Run Google Refine. On the starting page click the “Browse workspace directory” link in the lower left corner. Make a folder called “extensions” within the the window that pops up. Copy the stats folder into the extensions folder. The final path should be:
/PATH/TO/Google/Refine/extensions/stats/...
Restart Google Refine.
(Alternatively, you copy the stats folder into the extensions folder of your Google Refine installation, but it may be lost during upgrades.)
Select “Column statistics” from the drop-down menu of any column header. Statistics will be calculated based on filtered rows, so you can facet your dataset in different ways and calculate statistics for each subset.
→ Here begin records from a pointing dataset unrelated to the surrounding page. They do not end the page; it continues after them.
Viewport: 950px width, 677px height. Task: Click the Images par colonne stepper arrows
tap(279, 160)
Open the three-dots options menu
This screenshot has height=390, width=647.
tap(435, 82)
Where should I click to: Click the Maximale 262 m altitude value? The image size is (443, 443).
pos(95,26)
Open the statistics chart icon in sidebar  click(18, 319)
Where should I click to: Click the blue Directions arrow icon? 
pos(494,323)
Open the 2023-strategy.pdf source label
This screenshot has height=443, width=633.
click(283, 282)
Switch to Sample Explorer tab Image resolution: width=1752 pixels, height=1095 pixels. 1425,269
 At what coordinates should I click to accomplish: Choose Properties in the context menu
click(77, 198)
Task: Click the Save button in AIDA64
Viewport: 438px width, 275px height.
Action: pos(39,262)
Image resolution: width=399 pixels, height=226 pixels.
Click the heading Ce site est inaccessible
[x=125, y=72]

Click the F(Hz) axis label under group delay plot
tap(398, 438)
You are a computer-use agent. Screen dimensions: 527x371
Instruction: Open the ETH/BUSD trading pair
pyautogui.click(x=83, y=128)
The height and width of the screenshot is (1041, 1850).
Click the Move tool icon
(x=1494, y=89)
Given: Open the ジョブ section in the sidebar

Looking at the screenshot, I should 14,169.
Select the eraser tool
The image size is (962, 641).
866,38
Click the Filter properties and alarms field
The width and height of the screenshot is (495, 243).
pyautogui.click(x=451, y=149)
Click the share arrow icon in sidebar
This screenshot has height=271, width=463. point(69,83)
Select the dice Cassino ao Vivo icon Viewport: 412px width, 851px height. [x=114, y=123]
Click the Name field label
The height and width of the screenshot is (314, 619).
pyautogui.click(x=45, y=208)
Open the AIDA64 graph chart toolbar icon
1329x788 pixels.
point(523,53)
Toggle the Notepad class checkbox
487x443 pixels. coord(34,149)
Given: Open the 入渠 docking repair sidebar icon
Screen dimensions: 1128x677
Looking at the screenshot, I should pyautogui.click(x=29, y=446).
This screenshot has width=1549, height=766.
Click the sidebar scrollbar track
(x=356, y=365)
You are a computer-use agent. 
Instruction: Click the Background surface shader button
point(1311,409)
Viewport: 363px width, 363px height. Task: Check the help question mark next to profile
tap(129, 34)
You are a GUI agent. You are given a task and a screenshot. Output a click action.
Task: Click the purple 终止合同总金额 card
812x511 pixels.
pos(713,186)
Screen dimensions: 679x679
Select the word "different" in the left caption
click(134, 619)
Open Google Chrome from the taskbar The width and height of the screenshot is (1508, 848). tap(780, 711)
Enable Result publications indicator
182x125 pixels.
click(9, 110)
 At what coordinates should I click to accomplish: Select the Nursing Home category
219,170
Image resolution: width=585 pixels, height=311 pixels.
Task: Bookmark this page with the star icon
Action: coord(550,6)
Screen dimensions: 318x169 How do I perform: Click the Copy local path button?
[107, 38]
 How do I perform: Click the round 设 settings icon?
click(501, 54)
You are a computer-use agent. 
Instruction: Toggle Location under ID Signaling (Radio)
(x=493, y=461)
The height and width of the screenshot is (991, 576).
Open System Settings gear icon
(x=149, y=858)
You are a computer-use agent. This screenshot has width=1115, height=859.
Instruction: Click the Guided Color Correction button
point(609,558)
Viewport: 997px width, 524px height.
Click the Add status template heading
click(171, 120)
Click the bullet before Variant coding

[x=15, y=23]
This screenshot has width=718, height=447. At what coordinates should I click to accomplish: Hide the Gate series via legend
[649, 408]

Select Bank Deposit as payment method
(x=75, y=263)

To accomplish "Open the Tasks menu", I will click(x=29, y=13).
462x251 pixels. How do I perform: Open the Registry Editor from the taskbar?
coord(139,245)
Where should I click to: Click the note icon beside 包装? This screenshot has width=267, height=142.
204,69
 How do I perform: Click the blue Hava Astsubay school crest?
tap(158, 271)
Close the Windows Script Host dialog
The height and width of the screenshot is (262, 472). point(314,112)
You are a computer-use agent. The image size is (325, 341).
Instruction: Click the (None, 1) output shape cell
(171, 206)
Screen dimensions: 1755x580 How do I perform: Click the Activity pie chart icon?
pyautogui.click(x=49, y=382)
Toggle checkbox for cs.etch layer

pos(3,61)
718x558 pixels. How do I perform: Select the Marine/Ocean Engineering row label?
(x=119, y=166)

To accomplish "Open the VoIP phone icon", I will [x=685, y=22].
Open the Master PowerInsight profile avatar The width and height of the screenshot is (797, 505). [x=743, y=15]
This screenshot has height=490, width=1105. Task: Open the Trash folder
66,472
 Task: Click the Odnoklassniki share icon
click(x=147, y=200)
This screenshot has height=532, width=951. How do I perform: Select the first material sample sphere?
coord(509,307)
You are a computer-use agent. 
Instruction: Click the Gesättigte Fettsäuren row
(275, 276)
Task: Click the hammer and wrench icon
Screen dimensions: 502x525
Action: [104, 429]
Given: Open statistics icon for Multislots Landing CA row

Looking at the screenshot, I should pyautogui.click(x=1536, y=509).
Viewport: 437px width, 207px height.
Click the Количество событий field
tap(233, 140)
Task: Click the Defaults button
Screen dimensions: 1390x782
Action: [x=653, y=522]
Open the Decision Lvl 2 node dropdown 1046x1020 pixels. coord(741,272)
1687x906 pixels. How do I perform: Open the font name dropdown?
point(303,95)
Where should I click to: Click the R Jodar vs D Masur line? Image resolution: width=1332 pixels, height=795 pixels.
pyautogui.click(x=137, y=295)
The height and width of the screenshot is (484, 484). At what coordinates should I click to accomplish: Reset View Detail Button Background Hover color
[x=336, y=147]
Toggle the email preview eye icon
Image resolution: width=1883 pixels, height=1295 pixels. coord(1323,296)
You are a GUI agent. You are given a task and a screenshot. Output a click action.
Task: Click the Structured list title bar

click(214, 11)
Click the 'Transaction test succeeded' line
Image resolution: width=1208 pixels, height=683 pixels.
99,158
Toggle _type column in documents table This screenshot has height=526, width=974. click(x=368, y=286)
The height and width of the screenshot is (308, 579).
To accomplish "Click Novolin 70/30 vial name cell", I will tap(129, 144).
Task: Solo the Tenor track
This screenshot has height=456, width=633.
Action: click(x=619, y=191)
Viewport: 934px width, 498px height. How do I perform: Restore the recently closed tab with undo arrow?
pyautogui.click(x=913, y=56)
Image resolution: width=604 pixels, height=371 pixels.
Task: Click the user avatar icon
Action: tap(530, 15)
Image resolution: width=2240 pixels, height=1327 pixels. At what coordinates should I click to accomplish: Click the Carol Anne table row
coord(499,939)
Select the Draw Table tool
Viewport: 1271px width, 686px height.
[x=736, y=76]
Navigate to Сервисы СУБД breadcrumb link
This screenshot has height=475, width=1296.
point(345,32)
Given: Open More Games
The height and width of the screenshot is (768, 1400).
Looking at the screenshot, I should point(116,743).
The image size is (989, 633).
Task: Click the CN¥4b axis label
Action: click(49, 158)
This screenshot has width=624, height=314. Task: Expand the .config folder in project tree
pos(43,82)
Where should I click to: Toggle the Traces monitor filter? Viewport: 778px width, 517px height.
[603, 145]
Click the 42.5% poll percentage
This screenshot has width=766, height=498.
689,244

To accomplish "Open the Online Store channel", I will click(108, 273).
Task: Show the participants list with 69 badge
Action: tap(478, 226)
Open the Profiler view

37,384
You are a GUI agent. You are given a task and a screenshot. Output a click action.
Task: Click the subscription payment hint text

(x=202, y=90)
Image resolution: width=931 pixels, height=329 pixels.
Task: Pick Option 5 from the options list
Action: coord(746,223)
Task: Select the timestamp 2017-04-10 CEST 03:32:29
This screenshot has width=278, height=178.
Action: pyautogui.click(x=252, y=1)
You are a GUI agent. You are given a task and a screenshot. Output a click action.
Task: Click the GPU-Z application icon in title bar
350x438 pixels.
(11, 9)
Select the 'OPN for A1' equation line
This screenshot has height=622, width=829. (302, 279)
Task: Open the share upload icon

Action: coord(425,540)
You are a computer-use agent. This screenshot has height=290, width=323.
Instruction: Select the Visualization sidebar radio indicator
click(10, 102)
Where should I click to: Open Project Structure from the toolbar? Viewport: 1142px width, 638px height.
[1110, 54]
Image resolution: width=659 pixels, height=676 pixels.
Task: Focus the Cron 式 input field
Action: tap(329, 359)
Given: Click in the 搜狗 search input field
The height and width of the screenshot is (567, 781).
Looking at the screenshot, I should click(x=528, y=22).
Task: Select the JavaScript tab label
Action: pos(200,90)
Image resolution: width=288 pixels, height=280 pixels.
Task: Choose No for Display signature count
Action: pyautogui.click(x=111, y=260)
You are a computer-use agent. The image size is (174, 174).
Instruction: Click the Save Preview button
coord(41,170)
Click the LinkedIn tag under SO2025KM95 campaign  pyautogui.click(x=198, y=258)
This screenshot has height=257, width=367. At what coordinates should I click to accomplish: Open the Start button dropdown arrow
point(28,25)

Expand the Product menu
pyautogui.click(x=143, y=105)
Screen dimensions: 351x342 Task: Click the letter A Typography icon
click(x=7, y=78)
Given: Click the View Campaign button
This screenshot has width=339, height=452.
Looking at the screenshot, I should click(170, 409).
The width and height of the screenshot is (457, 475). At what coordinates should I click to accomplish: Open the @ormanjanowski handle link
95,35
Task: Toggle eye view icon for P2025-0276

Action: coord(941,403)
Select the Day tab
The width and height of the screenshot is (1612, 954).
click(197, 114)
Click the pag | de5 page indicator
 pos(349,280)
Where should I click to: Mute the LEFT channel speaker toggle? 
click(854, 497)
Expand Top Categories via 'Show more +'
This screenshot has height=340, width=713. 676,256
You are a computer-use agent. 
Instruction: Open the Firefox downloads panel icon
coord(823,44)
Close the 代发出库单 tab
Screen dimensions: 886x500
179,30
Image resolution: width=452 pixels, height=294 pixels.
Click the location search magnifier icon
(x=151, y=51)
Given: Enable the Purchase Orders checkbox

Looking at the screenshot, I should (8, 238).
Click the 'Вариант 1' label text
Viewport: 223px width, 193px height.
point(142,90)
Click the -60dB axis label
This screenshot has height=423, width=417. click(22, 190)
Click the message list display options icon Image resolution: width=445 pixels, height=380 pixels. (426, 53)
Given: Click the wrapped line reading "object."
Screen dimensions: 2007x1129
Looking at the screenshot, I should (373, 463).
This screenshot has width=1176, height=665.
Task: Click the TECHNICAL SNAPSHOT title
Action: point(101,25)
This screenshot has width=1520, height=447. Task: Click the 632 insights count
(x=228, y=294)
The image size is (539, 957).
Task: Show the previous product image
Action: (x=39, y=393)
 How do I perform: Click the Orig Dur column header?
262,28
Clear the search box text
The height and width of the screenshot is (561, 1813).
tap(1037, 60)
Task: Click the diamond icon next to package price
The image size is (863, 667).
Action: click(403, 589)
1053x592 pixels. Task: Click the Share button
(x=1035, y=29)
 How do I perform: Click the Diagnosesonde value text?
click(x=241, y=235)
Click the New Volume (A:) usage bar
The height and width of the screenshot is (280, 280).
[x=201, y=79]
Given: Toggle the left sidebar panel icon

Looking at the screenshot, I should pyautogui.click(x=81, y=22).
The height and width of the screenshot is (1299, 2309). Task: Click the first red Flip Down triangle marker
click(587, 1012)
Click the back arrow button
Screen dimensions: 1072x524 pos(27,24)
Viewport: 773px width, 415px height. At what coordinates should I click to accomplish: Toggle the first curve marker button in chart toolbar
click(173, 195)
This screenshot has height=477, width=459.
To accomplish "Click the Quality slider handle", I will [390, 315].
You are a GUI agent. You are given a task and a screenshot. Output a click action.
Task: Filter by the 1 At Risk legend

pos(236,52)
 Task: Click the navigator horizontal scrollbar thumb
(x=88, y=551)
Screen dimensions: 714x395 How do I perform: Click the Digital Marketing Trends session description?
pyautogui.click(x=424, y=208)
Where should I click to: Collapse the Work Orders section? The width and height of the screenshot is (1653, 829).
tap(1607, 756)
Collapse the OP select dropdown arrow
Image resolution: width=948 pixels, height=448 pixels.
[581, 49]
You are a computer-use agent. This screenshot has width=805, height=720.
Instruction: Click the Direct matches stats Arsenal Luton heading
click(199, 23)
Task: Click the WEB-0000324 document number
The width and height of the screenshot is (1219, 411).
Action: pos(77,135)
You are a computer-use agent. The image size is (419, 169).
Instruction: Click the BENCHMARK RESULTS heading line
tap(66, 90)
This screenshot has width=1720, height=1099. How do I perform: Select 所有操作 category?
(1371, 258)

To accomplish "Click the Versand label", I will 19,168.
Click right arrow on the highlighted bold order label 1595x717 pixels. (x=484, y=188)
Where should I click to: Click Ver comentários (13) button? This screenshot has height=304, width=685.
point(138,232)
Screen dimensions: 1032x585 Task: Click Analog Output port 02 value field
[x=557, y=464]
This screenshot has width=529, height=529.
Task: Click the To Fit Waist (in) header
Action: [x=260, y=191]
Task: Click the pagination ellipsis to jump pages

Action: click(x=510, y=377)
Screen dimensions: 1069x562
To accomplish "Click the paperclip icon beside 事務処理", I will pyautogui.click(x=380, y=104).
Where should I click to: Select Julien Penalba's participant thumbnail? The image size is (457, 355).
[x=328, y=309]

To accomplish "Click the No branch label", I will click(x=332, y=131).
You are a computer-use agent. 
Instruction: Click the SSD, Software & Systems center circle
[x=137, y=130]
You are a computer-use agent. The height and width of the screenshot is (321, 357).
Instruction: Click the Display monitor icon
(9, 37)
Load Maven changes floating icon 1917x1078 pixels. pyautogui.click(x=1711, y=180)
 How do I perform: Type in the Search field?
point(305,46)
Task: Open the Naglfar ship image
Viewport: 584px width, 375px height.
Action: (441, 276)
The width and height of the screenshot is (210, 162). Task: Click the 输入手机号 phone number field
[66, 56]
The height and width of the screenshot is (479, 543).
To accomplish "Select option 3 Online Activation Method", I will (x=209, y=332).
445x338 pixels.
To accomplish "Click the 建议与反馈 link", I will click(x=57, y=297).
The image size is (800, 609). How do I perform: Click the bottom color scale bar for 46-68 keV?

WARNING: THIS IS NOT REALLY TESTED WE WILL ADD BETTER INSTRUCTIONS SOON.
If you modify this extension, you can build by changing into the stats directoy and executing a command such as:
ant -Drefine.dir=/Users/YOU/src/google-refine/main -Dserver.lib.dir=/Users/YOU/src/google-refine/server/lib build
refine-stats is a Newsapps project. Development by Joe Germuska and Christopher Groskopf.
MIT.
Note: refine-stats includes the Apache Commons Math library, which is licensed under the Apache Software License. A copy of this license can be found in /stats/module/MOD-INF/lib/.